## DATA EXCERPTS

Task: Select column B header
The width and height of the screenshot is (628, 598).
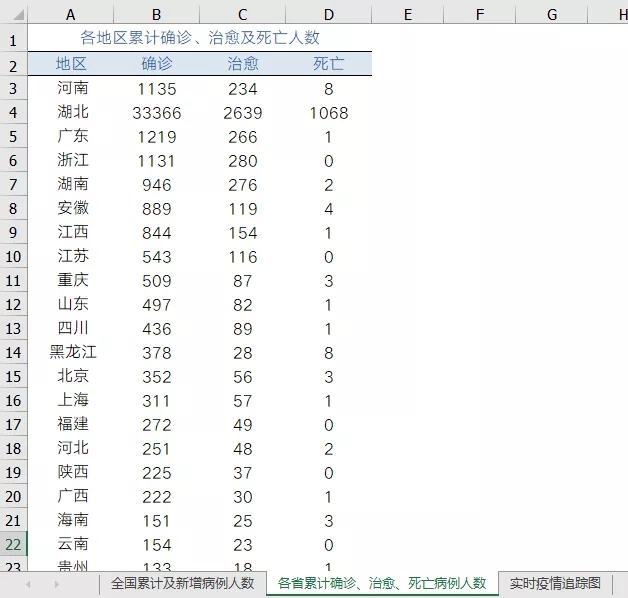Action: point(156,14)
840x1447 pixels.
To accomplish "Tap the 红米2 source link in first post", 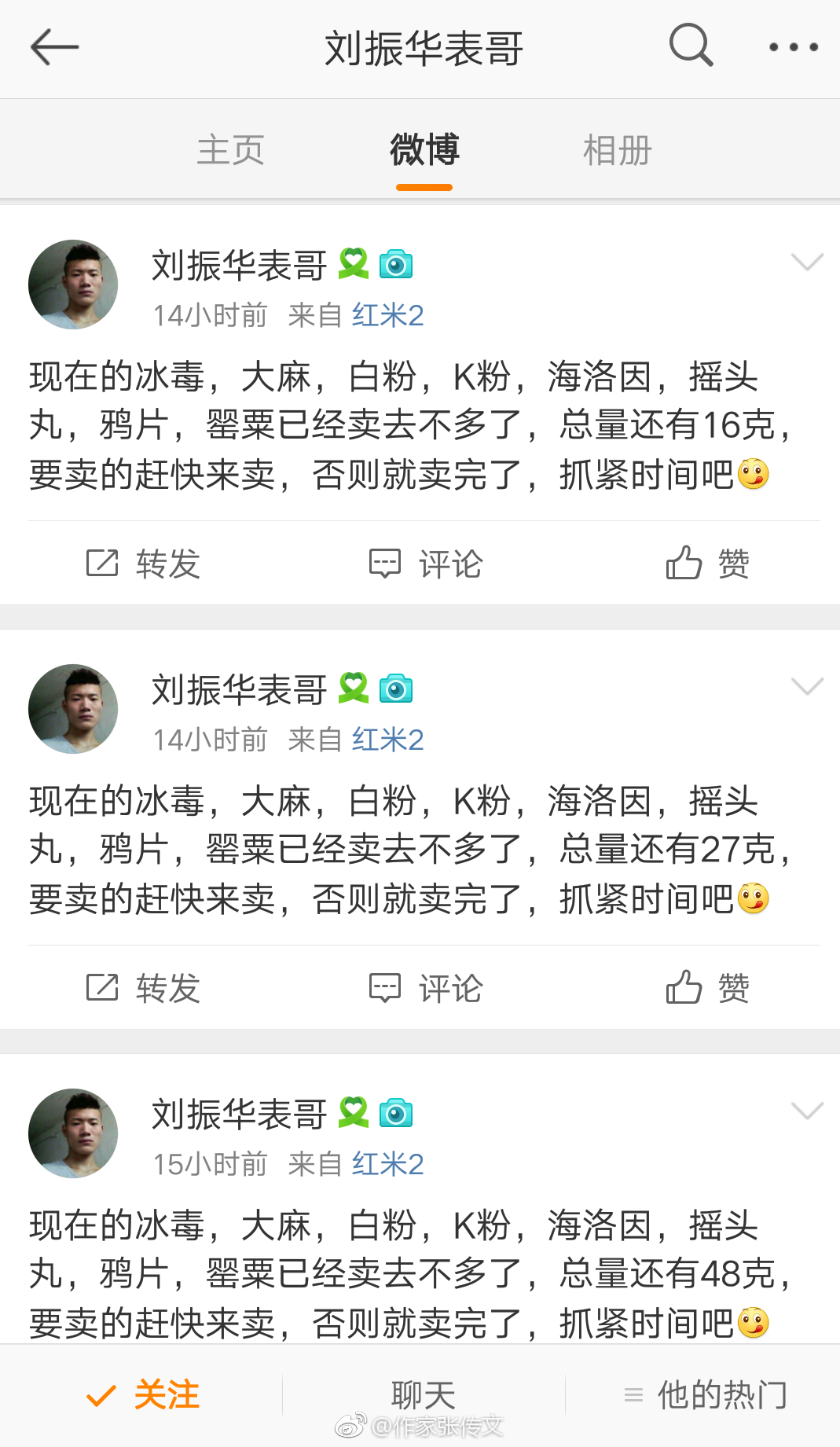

--

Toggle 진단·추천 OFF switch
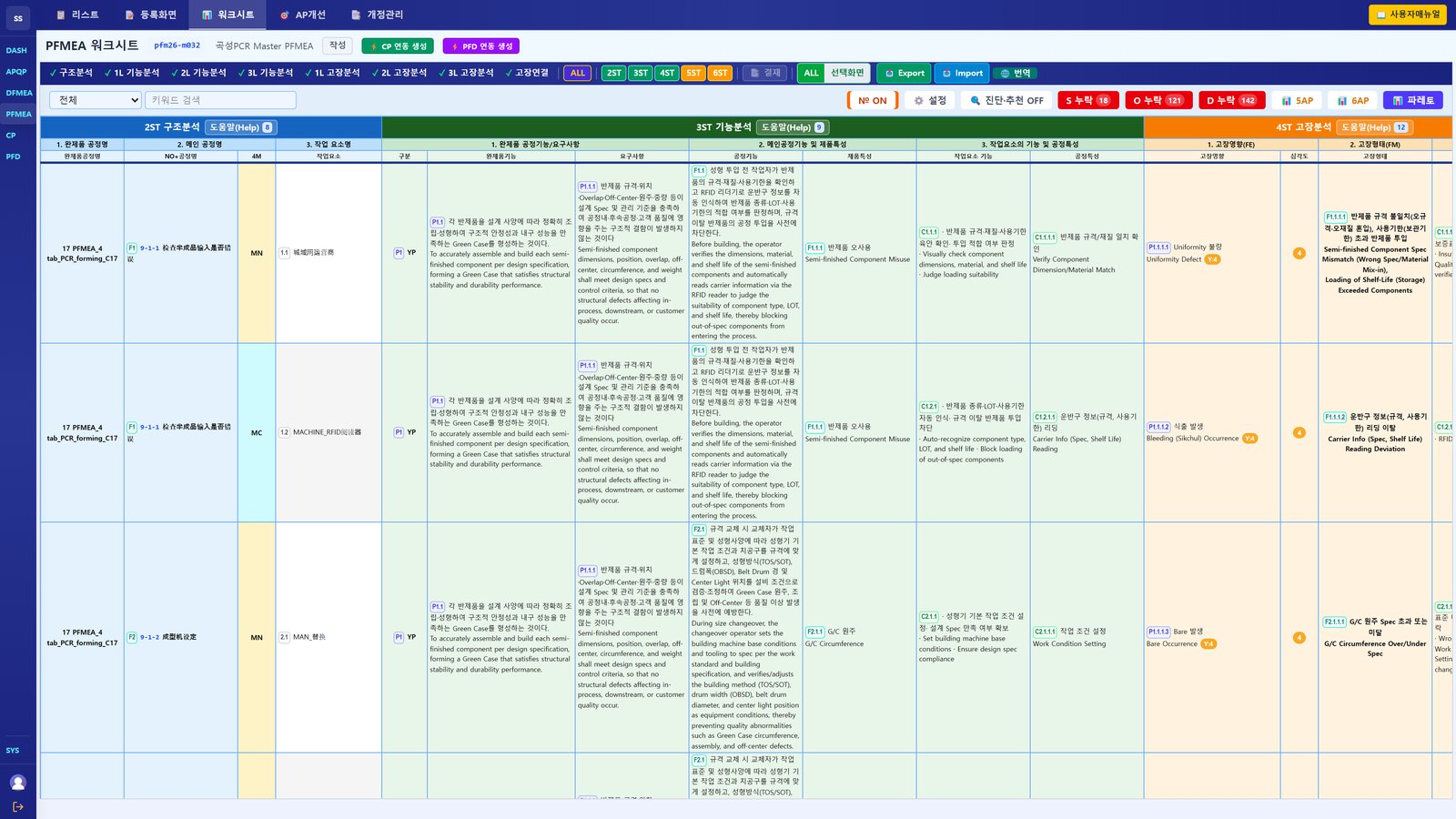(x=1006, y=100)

## EXERCISE DETAILS
Once the line with "The width and" is found above, print it and every line after it through the line with "the 红米2 source", exactly. Pictures stay out.

## WORKED SOLUTION
The width and height of the screenshot is (628, 598).
Action: point(156,14)
840x1447 pixels.
To accomplish "Tap the 红米2 source link in first post", 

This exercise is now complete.